Я увидел, что священник собрался открыть рот, и закричал:

— Нет! Не возражайте мне. Не давайте заранее подготовленных ответов, как ваш предшественник. Вы все еще собираетесь убежать? Даже если вы простоите сто лет на коленях, вы не спасете ни себя, ни свою мать. Что вы можете узнать от своего бога, вы, юный беглец!

Я замолчал. От безысходной грусти мне трудно было произнести еще хоть слово. Но потом я опять пожалел его. Не мог же он весь век простоять у двери. Я поднялся с койки и подошел к нему.
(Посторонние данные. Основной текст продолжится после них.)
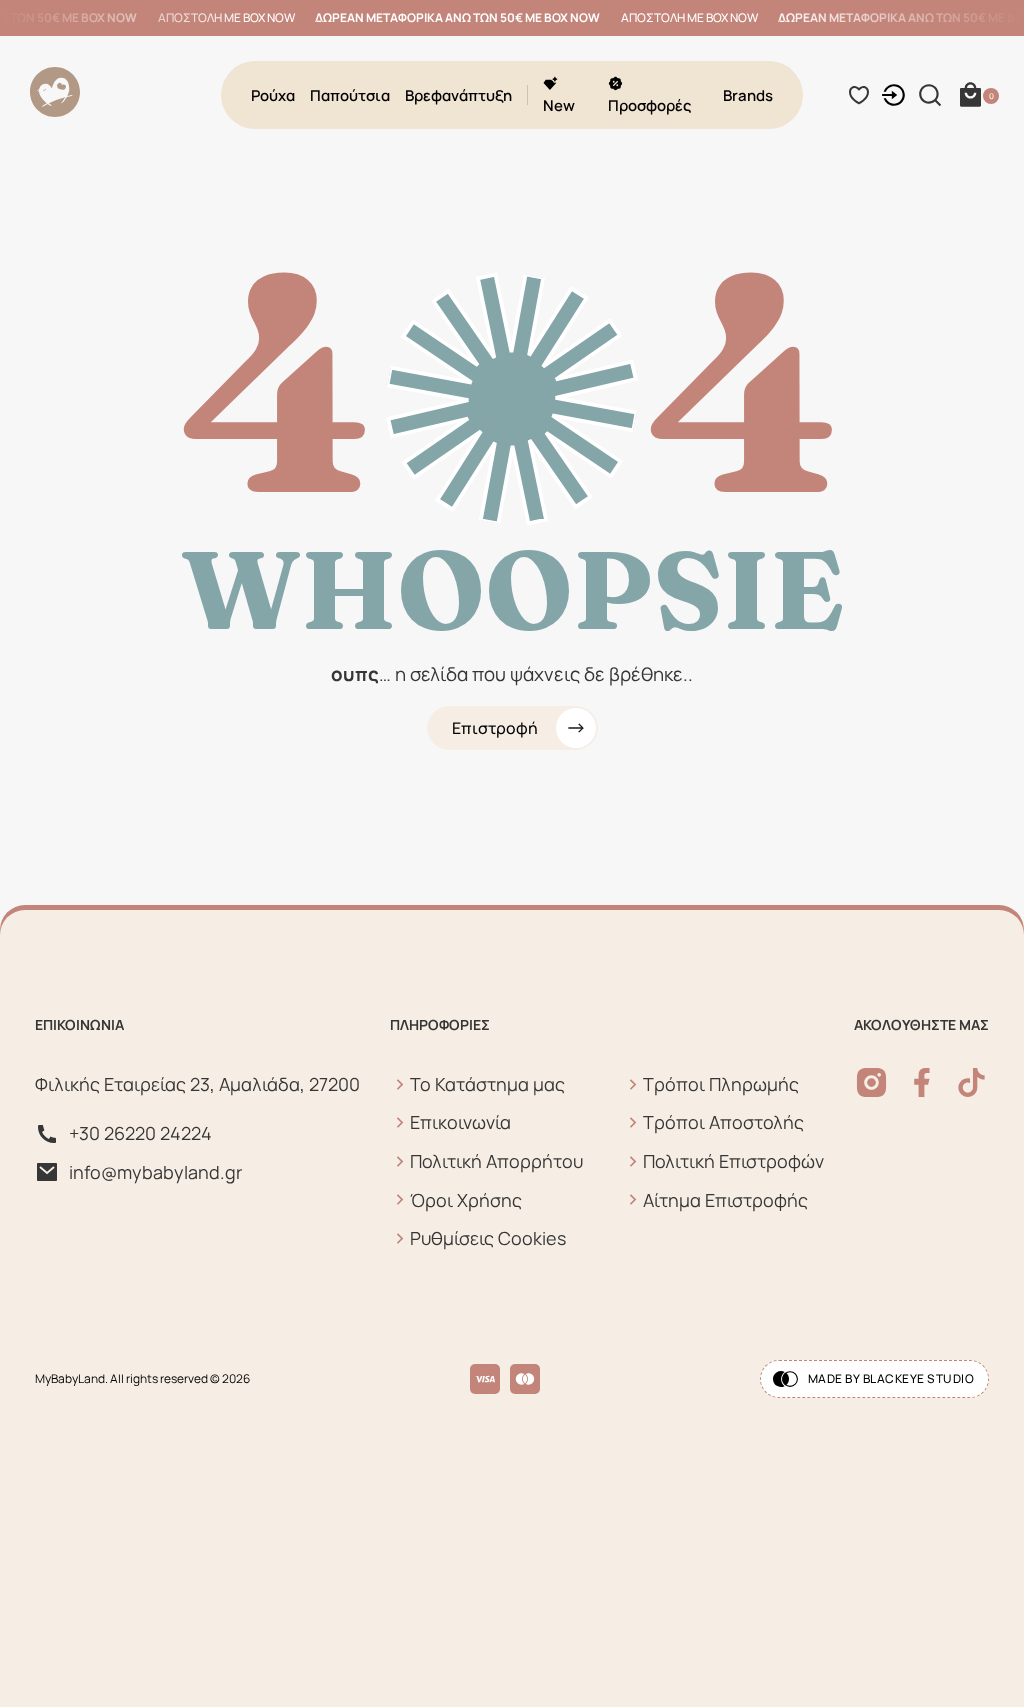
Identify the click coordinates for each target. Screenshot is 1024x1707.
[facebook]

— Не бойтесь, ваше преподобие, я ведь еще с вами, — сказал я. — И я не брошу вас в трудную минуту. Вы прибежали ко мне, попав в беду, но больше вам никуда уже не надо бежать. Я вам за все очень благодарен; вникнув в вашу беду, я позабыл о собственной. Скажите, ваша матушка еще жива?

Священник кивнул головой.

— Ну ладно, пусть себе живет. А рот у меня нет матери, поэтому я, быть может, сумею помочь вам. Пока что оставайтесь здесь, до поры до времени ничего не поделаешь, вы сами заварили эту кашу. Правда, тут вы навряд ли найдете своего бога, он в здешних местах не нужен, не значится в предписаниях. В лучшем случае вы повстречаете бога вашего предшественника, но тот бог… одним словом, замнем для ясности. Впрочем, я не знаю, существует ли там, за нашими стенами, другой бог, ваш бог. Да и вы не знаете. Конечно, вам хотелось бы, чтобы он существовал. Не правда ли? Это ваше самое сокровенное желание. Почему вы мне не доверяете? Такому старому человеку, никогда не знавшему матери, человеку, которого били, который сидел в карцере, как-никак, можно довериться. Ведь ему хотели даже отрубить голову. Нет, такой человек не даст себя провести, ведь он уже прошел сквозь огонь и воду. Если, к примеру, кто-нибудь подойдет к нему и заявит: смотри-ка, я и есть твой бог!.. Ну уж нет, стреляного воробья на мякине не проведешь. Это опять-таки будет бог вашего предшественника, смехотворный и опасный. Да, ваше преподобие, я ничего не слышал о вашем боге, но твердо намерен отыскать его для вас. Только ради вас я решил подписать прошение о помиловании. Вы довольны? Ну улыбнитесь! Покажите, что вы рады моим словам. Тогда и я обрадуюсь. Разумеется, вы должны набраться терпения, в два счета это не делается. Но обещаю вам, я буду искать его, неустанно искать. Ведь больше мне нечего делать. Даже если придется пробурить скважину через весь земной шар, я не постою за этим. Может быть, я найду вашего бога на той стороне. А может, я его нигде не обнаружу, может, его нет и в помине. Кто знает? Допустим, однако, что я с ним встречусь, тогда я узнаю его по этой… да, по этой печали, стало быть, он настоящий, такой, какой вам нужен. А теперь… Нет, подождите, будьте добры, благословите меня, ваше преподобие. Надо ли мне для этого опуститься на колени? Благословите меня своей бедой… да, так, так… Пусть и он узнает меня. Иначе ведь он не поверит, что я ищу его по вашему поручению. Сам по себе я ему, конечно, не нужен. Ну вот, а теперь я пойду к начальнику тюрьмы, пускай меня помилуют.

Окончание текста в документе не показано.